London-based branding studio SomeOne has rebranded National Museums Liverpool (NML) with the aim of “revitalising” the group of cultural institutions.
The museum group comprises The Museum of Liverpool, The World Museum, The International Slavery Museum, The Maritime Museum, The Walker Art Gallery, Sudley House and the Lady Lever Art Gallery.
The new work also covers its sub-brands, including the events business Hosted By and the dementia awareness programme, House of Memories.
“We simplified the brand architecture, then concentrated efforts to connect the many parts of the portfolio for both the visitor and the staff, without it becoming one dimesional and simplistic,” says SomeOne founder Simon Manchipp.
An “energetic” new direction
While the updated branding had to work across the venues, it also had to help the content stand out at each one. “Aquariums are very different to Wedgwood collections,” Manchipp adds. “Each part of the group has very specific collections and very specific key audiences.”
The centrepiece of the rebrand is the energy wave logo which replaces the previous brand’s blue L-shaped ribbon marque. The new design depicts the letters ‘NML’, Manchipp explains, on a colour palette of black, white and rhodamine (a bright shade of pink).
This energy wave motif runs throughout the identity, appearing on photography and merchandise. It is also used for the museum group’s printed material and can be animated.
“The new branding focuses on the group’s revitalised and energetic focus across all parts of the portfolio,” Manchipp says.
“Bold, bright rhodamine”
According to Manchipp, the rhodamine colour was chosen after a thorough brand audit with the intention of distinguishing the museums in the sector.

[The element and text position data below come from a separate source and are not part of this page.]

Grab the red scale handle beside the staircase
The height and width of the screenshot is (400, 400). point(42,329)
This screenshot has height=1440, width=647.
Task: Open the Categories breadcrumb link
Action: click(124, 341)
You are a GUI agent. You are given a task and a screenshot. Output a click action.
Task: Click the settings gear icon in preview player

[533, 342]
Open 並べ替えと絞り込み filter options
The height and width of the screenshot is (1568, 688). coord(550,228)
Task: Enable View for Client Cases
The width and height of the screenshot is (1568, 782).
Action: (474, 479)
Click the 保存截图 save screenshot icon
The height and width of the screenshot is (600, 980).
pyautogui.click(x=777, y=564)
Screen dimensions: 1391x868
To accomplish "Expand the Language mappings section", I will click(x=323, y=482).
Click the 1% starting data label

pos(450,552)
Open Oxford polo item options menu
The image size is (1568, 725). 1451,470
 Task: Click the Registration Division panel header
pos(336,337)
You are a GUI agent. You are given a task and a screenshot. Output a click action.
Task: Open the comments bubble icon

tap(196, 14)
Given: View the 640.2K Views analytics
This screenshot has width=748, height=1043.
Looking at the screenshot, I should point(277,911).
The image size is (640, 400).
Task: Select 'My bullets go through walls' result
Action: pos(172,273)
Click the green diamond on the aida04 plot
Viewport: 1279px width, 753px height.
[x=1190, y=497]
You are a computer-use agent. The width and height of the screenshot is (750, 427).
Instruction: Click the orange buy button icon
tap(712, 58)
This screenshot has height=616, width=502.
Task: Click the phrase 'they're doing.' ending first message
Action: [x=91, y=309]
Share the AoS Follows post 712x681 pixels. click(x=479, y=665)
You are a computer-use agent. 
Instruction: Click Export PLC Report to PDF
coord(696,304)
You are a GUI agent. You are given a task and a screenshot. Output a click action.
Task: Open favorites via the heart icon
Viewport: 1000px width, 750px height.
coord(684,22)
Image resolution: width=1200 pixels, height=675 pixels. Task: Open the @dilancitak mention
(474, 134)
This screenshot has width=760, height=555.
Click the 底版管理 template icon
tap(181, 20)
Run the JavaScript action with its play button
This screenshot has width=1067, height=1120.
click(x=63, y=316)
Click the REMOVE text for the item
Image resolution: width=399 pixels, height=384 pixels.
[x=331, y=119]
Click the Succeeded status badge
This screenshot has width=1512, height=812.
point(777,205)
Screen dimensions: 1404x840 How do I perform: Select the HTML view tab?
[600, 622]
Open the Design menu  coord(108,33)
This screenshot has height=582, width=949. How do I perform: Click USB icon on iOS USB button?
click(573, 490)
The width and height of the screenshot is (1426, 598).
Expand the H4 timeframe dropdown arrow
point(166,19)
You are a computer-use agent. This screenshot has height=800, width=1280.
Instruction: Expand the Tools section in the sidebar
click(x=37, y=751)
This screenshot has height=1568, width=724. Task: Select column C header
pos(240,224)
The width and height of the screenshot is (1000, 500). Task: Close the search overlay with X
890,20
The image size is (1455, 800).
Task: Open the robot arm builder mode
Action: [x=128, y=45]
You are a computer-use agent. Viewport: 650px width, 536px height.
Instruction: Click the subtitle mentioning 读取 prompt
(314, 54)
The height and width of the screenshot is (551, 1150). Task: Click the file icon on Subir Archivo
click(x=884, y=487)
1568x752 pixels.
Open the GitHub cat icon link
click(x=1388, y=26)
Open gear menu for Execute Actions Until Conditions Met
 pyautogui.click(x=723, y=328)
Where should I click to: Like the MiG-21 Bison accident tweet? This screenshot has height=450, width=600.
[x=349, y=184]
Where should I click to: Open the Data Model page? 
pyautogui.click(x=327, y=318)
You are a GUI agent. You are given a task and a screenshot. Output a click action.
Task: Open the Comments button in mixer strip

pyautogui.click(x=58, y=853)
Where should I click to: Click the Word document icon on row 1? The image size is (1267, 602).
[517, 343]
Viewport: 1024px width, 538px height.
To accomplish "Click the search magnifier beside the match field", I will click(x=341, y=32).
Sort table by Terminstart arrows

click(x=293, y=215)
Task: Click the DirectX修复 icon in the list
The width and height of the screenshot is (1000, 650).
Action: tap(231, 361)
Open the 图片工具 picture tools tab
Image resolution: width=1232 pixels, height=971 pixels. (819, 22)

“We chose a colour you couldn’t ignore: bold, bright rhodamine,” he says. “Easy to reproduce in a single colour printing, rhodamine is ready-to-go, buzzing on your screen as well as eye-catching along the streets of Liverpool.”
Previously, each venue had its own colour system but they will now use the same colourway. “This individualistic design ethos, while understandably attractive to each venue, had let to many visitors leaving unaware they had visited one of the nation’s most important museum – let alone that they were connected,” Manchipp adds.
The primary typeface is Antarctica, from Swiss type foundry Newglyph. “Adaptive and contemporary, it provides the brand with a great amount of flex,” Manchipp says. The contrast weights help to convey a “premium brand feel”, while the regular weights are legible for body copy, the designer adds.
Wayfinding and iconography
SomeOne has also designed the wayfinding for the museums, with details inspired by the energy wave logo.
Bespoke iconography incorporates rounded corners and the tapered stroke ends from the curved shape, for example.
Lead project designer Libby Tsoi says that this “creates the feeling of a constant movement and pulse” as the wave morphs and adapts to icons.
Minimalism was a driving principle for the iconography, she explains. “Each pictogram represents an idea with as few elements as possible to communicate in the most efficient manner,” Tsoi says.
She adds: “They now share a common visual language that helps the organisation reinforce the brand at every part of the visitor journey.”